We are nothing more than stardust
We are all stolen stardust. That is not a philosophic statement but the absolute truth - half the atoms in our body is stardust from across the universe. According to a report in New Scientist, half the atoms that make up everything around us are in fact intergalactic interlopers. Large galaxies such as our Milky Way amassed that much stolen matter from neighbouring star clusters up to a million light years away, according to a new simulation.

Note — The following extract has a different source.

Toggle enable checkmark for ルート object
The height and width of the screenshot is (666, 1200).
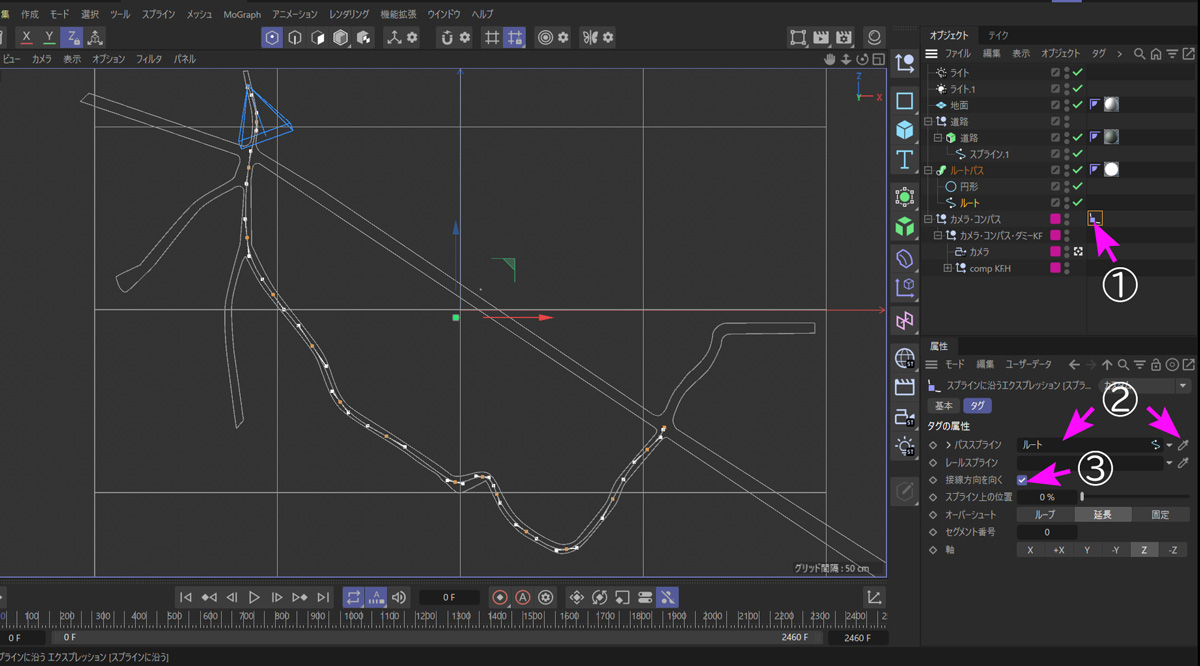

A study by astronomers in Northwestern University in Evanston, the US, claims the theft occurs after the death of a star. When some stars die, they become massive supernovae, spewing gas at high-speed into the universe. The matter in these is picked up by galactic winds - streams of charged particles driven by supernovae. These winds are powerful enough to cross the vast distances between neighbouring galaxies and carry the intergalactic material with them.

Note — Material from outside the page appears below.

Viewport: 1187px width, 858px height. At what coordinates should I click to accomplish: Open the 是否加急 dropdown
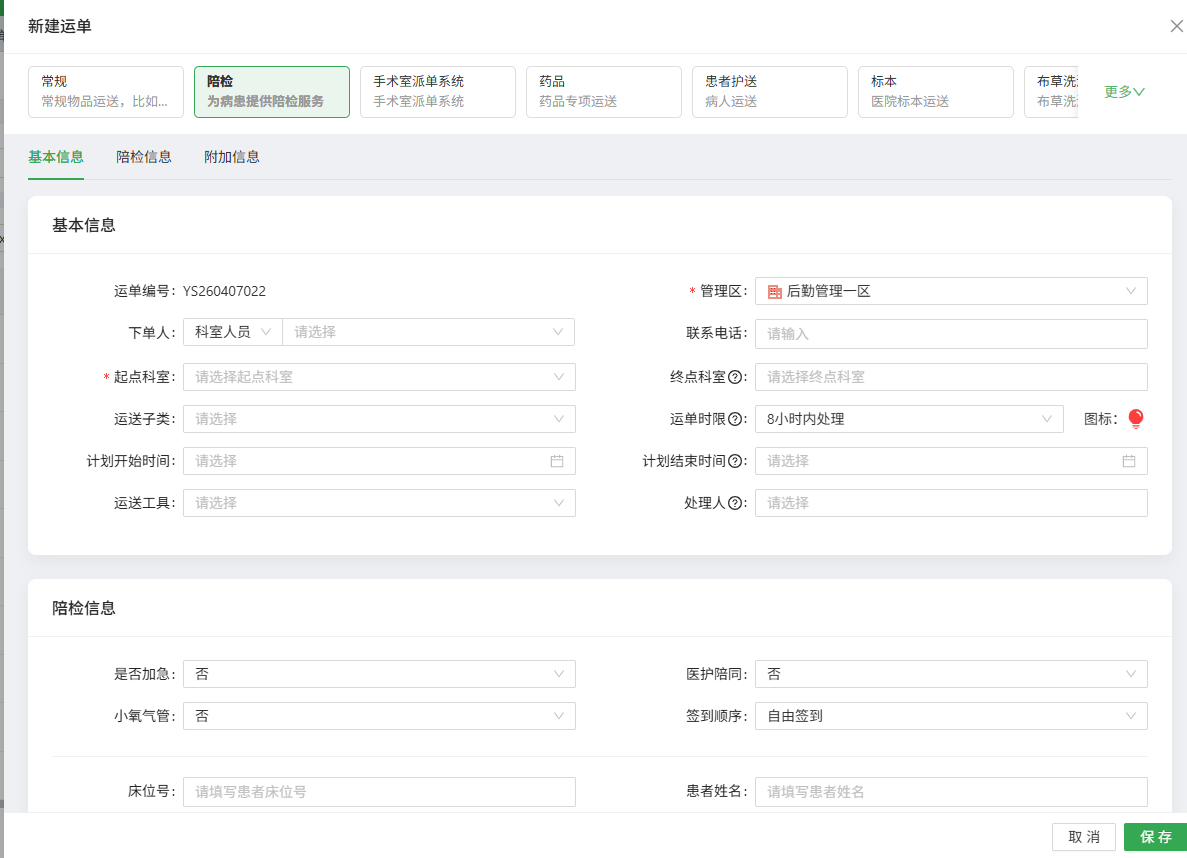click(x=379, y=674)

Using 3D models of how the galaxy evolved, the experts simulated the path that matter inside galaxies would have taken through the universe from the Big Bang till now. More detailed simulations of supernovae showed that the galactic winds move matter faster than we thought. They found that in galaxies with 100 billion stars or more, the winds actually ferried in about 50 per cent of the matter present today. For larger galaxies such as our own, this intergalactic Gulf Stream is the primary contributor to growth, allowing matter to be snatched from smaller counterparts.
An embryo, edited
The first known attempt at creating genetically modified human embryos in the US has been carried out by a team of researchers in Portland, Oregon, according to MIT Technology Review.

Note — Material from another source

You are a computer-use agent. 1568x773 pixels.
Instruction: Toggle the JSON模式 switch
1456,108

The effort, led by Shoukhrat Mitalipov of Oregon Health and Science University, involved changing the DNA of one-cell embryos with the gene-editing technique CRISPR.
The three previous reports of editing human embryos were all by scientists in China. Now Mitalipov is believed to have broken new ground showing it is possible to efficiently correct defective genes that cause inherited diseases. Although none of the embryos were allowed to develop, the experiments are a milestone on an inevitable journey toward the birth of the first genetically modified humans.
Some critics say such experiments could open the floodgates to a brave new world of "designer babies" - a prospect bitterly opposed by a range of religious organisations, civil society groups, and biotech companies.